The lighting arrangement can, for example, have light sources for several colors in order to vary the light color in this way. It is conceivable that the flat loudspeaker arrangement has a control unit which controls the lighting arrangement depending on the sound emitted. For example, the color can be controlled depending on the frequency spectrum. In a corresponding manner, the brightness of the emitted light can be controlled depending on the sound intensity, i.e. the volume.

It is also conceivable to control the light depending on the type of sound event, for example depending on the type of music (classical, pop, jazz, etc.).

The sound-influencing modules can be arranged flush next to one another. The sound-influencing modules can have fastening elements that are arranged symmetrically and equally spaced in each case on their housing, preferably on the edge region of the housing. The frame parts can also have such fastening elements that are present at fastening points aligned to a grid dimension.
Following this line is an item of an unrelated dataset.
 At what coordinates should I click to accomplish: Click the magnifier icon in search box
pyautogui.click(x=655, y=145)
The fastening elements can, for example, have threaded nuts for holding fastening screws and, if necessary, a recess for holding a fastening plate. The fastening plate can be firmly screwed to the fastening threads of the sound-influencing modules using fastening screws. This means that sound-influencing modules that are flush with one another can be firmly screwed together to form a stable surface arrangement. The frame no longer has to have a load-bearing effect when the modules are joined together in this way.
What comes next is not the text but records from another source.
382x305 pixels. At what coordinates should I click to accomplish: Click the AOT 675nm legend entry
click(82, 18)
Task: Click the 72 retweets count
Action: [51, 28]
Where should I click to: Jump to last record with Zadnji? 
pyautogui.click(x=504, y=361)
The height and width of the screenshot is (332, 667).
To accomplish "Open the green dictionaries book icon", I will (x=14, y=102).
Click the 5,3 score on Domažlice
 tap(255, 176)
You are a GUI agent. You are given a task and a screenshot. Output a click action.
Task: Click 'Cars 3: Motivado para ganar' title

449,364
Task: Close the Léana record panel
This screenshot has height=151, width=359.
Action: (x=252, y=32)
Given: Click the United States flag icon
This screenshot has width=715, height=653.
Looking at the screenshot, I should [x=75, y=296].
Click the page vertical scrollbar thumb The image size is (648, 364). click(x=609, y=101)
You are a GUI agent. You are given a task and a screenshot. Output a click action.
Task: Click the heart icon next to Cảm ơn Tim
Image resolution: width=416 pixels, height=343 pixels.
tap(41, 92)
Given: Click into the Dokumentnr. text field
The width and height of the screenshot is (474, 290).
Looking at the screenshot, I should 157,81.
The sound-influencing modules can preferably have suspension elements or fastening elements for screwing on suspension elements, such as tabs, elbows or eyebolt holders, at their edge regions.
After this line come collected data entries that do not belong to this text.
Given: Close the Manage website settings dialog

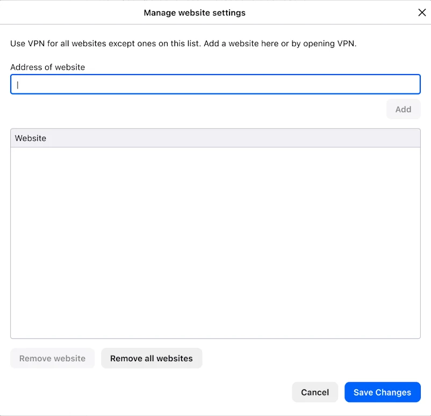Looking at the screenshot, I should (422, 12).
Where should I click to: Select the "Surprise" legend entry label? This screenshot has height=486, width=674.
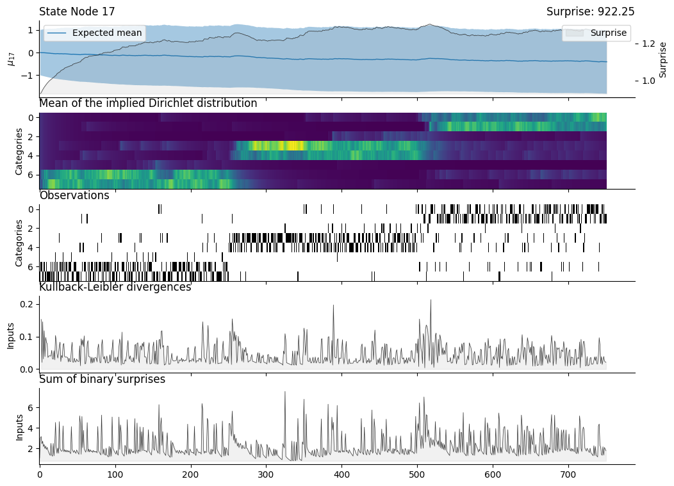[608, 33]
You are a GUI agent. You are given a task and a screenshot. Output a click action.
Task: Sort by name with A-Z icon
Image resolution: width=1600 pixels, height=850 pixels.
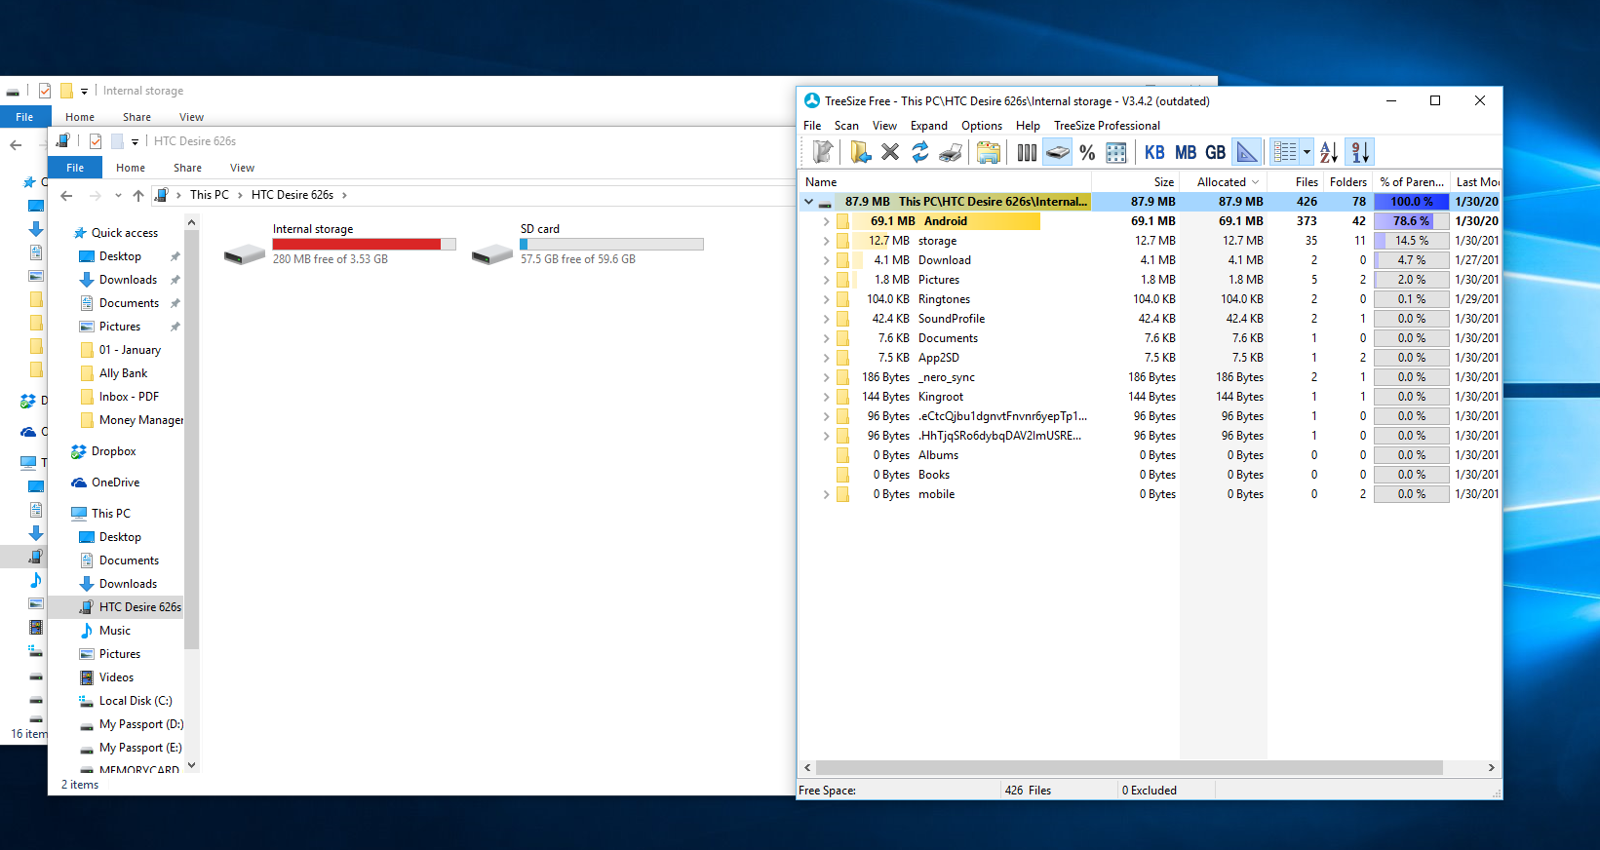[x=1328, y=152]
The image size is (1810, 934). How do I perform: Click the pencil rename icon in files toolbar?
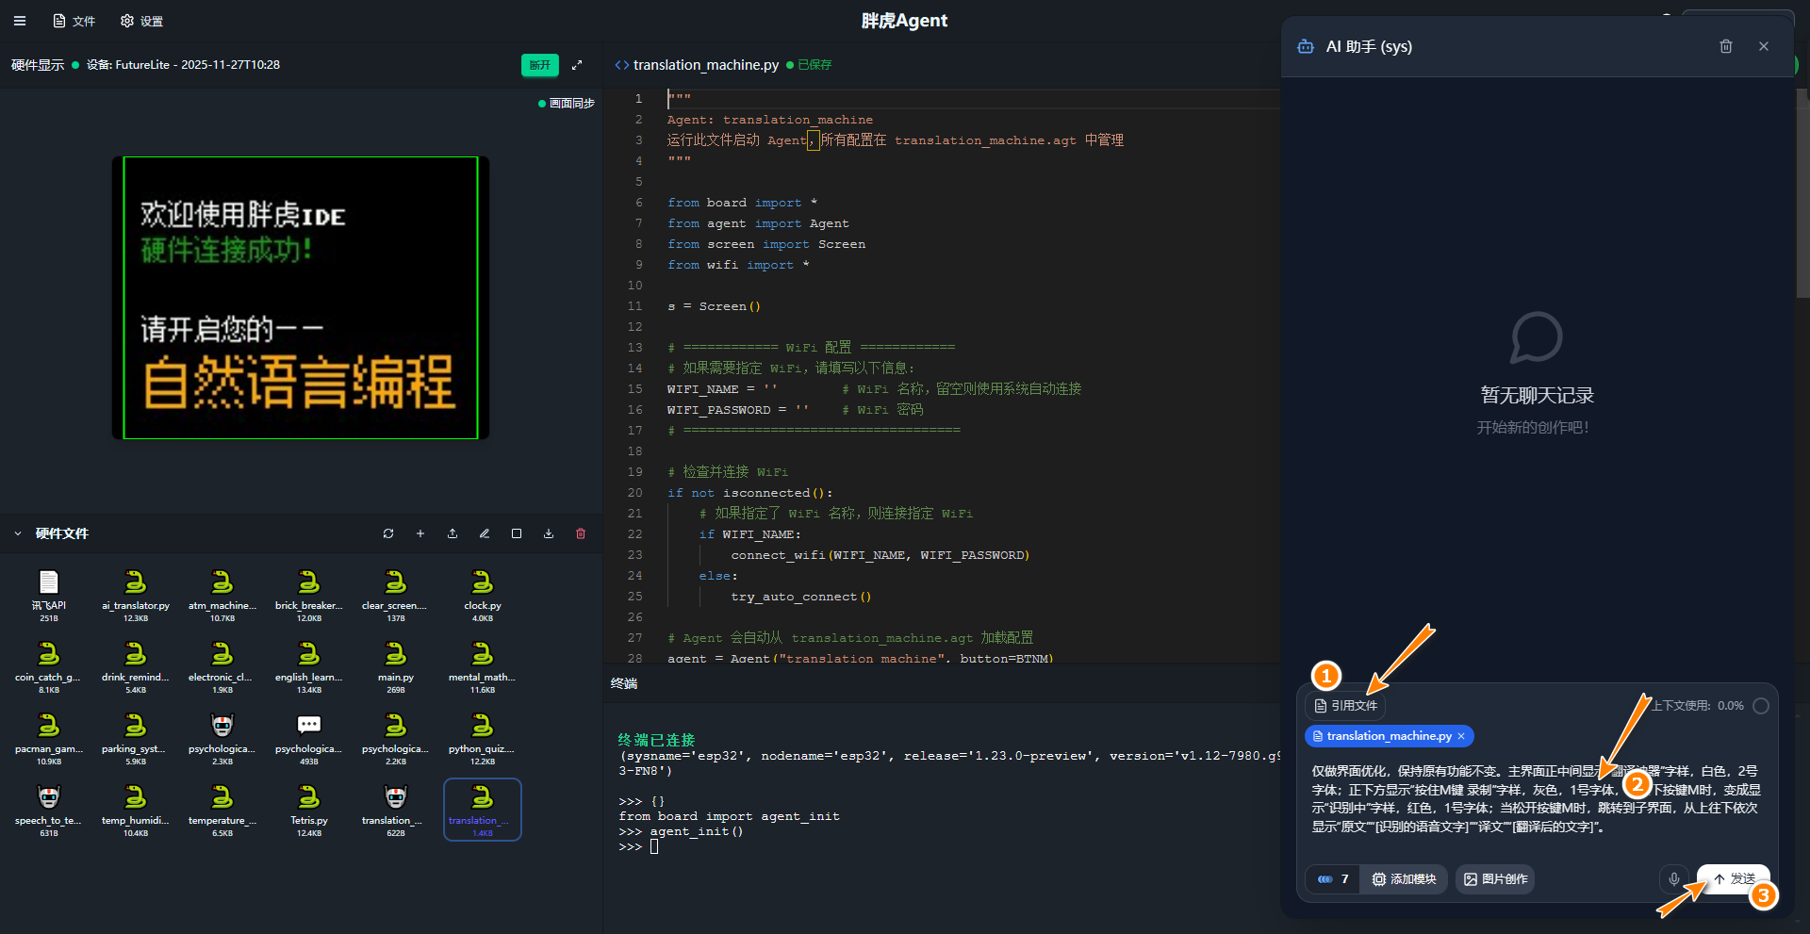(x=485, y=533)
For example, fastening tabs that have at least one suspension hole can be screwed to a fastening point on the module, for example, one of the symmetrical and equally spaced fastening elements.

However, L-shaped elbows can also be screwed to selected fastening points on the module, such as one of the symmetrical and equally spaced fastening elements. This allows the arrangement with the L-shaped elbows to be positively hung on a wall rail mounted on a wall. This allows the position of the module to be shifted horizontally.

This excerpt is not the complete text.